Work item:
Please keep pictures out of the copy, and print exactly the lines from the one containing "You are a computer-use" through the end of the records.

[Entries taken from a collection]
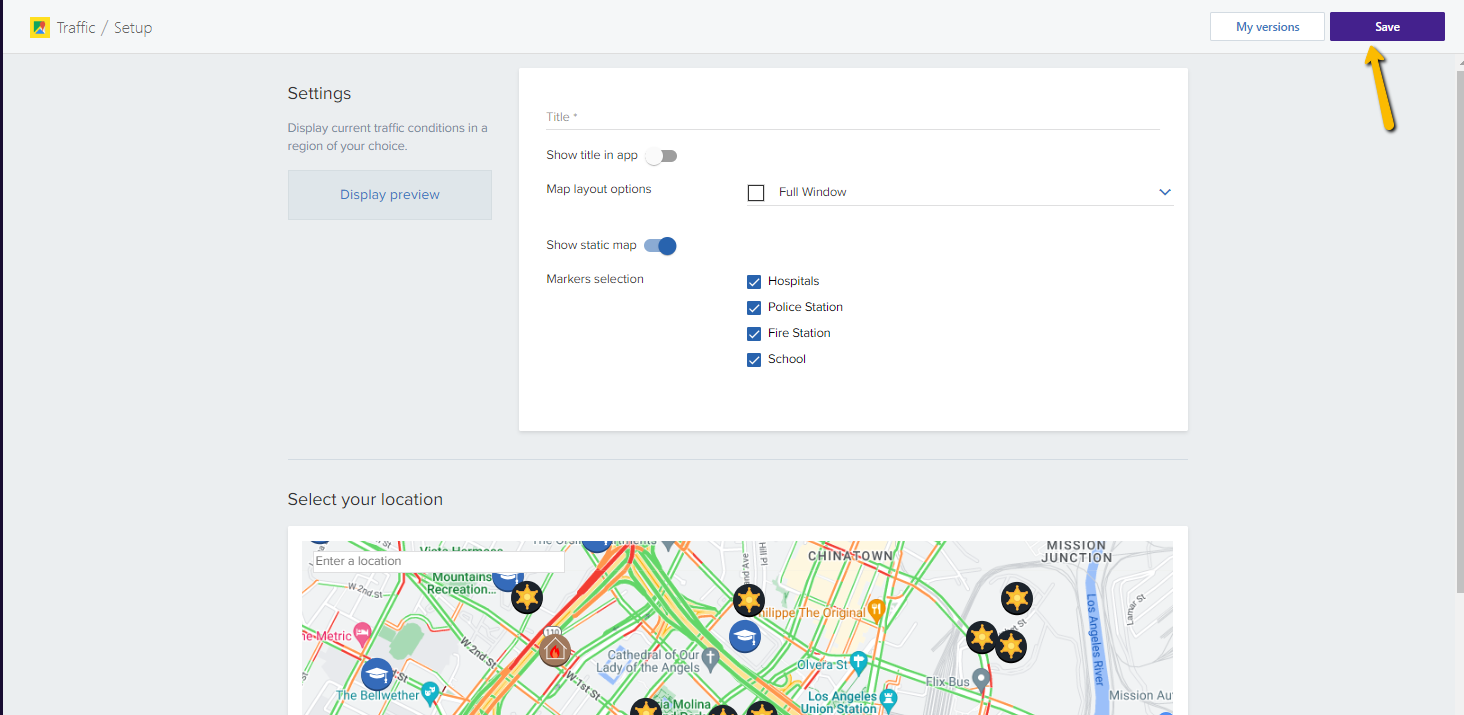Click the fire station marker on the map
1464x715 pixels.
coord(555,650)
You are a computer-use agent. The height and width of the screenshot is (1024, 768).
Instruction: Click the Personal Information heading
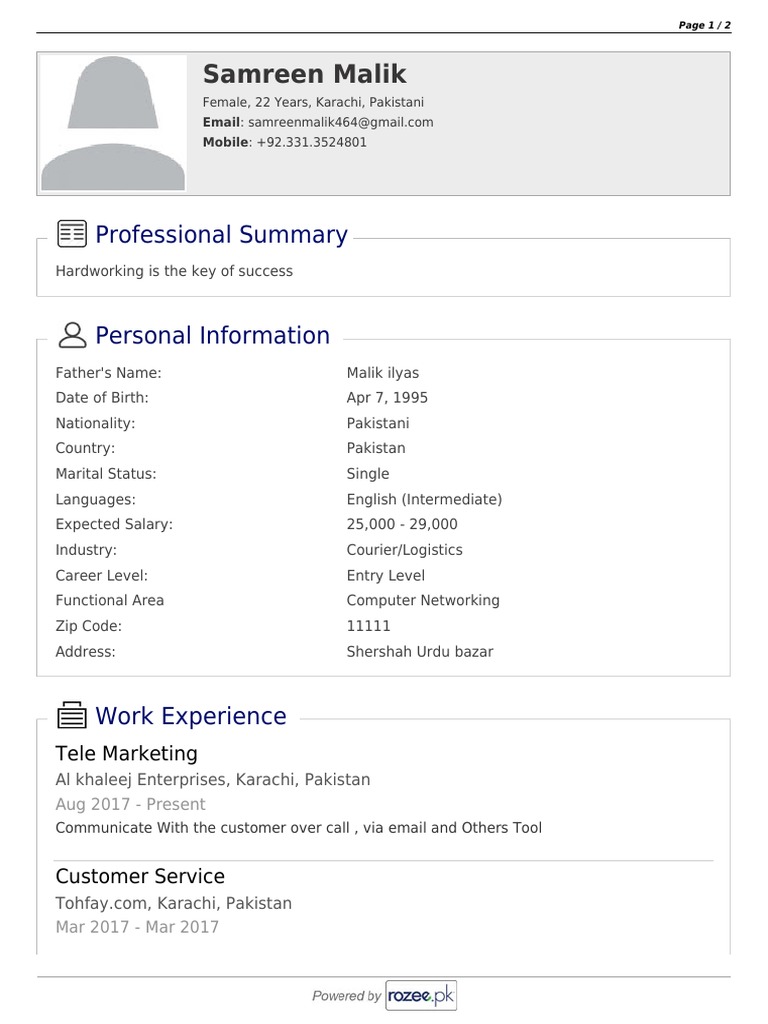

Response:
You are a computer-use agent. The height and width of the screenshot is (1024, 768).
Instruction: Click the Personal Information heading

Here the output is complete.